**Collected data entries:**
——
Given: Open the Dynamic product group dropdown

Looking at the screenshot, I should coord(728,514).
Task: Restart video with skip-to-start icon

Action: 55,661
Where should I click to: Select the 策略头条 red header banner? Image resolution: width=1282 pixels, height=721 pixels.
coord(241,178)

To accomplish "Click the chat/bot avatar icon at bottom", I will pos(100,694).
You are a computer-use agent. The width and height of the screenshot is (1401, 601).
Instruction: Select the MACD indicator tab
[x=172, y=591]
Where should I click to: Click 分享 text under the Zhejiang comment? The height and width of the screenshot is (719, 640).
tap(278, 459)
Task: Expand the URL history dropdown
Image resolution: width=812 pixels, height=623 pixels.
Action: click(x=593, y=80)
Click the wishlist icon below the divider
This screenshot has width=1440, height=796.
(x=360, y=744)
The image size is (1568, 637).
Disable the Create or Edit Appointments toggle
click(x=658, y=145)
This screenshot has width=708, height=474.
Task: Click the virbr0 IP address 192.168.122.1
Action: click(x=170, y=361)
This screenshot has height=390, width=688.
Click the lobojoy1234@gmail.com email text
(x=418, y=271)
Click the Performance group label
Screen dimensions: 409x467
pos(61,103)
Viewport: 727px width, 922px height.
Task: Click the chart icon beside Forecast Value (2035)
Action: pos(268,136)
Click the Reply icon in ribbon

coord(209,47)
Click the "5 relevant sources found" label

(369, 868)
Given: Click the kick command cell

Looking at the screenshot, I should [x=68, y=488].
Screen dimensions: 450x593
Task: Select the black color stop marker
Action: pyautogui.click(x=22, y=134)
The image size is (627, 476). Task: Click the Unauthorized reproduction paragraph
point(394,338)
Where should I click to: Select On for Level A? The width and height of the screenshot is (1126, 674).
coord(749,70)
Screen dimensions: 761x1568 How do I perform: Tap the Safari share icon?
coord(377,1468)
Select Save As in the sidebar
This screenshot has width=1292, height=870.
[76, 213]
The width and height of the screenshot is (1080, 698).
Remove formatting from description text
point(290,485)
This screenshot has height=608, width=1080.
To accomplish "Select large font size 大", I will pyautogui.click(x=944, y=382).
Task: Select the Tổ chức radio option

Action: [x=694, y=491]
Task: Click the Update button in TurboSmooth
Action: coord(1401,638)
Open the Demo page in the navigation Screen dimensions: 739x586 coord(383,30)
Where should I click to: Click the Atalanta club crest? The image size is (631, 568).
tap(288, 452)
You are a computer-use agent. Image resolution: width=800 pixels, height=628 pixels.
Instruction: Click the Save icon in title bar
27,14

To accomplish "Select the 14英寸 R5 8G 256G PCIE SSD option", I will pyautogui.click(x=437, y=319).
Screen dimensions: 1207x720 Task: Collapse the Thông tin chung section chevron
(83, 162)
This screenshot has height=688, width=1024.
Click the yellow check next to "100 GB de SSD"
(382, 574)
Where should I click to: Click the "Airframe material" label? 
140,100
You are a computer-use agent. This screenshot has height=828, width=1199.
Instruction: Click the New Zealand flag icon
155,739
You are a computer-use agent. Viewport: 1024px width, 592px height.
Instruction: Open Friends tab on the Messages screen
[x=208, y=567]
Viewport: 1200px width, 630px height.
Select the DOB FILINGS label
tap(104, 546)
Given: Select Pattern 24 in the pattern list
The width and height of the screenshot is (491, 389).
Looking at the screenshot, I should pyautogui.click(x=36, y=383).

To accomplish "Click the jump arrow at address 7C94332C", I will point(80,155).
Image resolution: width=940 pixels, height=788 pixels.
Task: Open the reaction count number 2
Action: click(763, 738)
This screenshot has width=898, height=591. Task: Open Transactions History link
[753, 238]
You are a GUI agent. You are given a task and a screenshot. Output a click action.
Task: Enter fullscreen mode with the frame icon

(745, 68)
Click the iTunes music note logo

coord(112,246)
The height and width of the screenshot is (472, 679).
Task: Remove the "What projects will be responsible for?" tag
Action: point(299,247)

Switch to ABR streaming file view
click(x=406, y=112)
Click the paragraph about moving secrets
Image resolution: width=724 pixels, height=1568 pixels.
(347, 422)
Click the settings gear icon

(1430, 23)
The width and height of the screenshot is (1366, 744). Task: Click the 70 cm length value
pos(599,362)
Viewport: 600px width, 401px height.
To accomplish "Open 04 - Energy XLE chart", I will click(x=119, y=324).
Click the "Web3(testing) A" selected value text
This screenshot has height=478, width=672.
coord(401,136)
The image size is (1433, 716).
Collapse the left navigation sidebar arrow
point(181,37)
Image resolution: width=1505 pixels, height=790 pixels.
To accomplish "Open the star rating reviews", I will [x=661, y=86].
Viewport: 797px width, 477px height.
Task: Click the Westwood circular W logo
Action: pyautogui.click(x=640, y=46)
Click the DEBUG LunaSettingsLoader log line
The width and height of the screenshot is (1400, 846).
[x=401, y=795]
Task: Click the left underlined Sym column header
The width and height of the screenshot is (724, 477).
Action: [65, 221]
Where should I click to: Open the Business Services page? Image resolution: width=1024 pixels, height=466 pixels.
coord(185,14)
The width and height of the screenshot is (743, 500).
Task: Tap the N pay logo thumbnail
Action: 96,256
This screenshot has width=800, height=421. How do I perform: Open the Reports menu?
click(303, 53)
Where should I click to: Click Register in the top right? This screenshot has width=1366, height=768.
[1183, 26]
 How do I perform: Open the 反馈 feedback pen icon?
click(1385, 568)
——
**EXERCISE DIRECTIONS:** Show all lines above that contain "computer".

**TASK ANSWER:**
You are a computer-use agent. The width and height of the screenshot is (1401, 601).
You are a computer-use agent. Image resolution: width=800 pixels, height=628 pixels.
You are a computer-use agent. This screenshot has height=828, width=1199.
You are a computer-use agent. Viewport: 1024px width, 592px height.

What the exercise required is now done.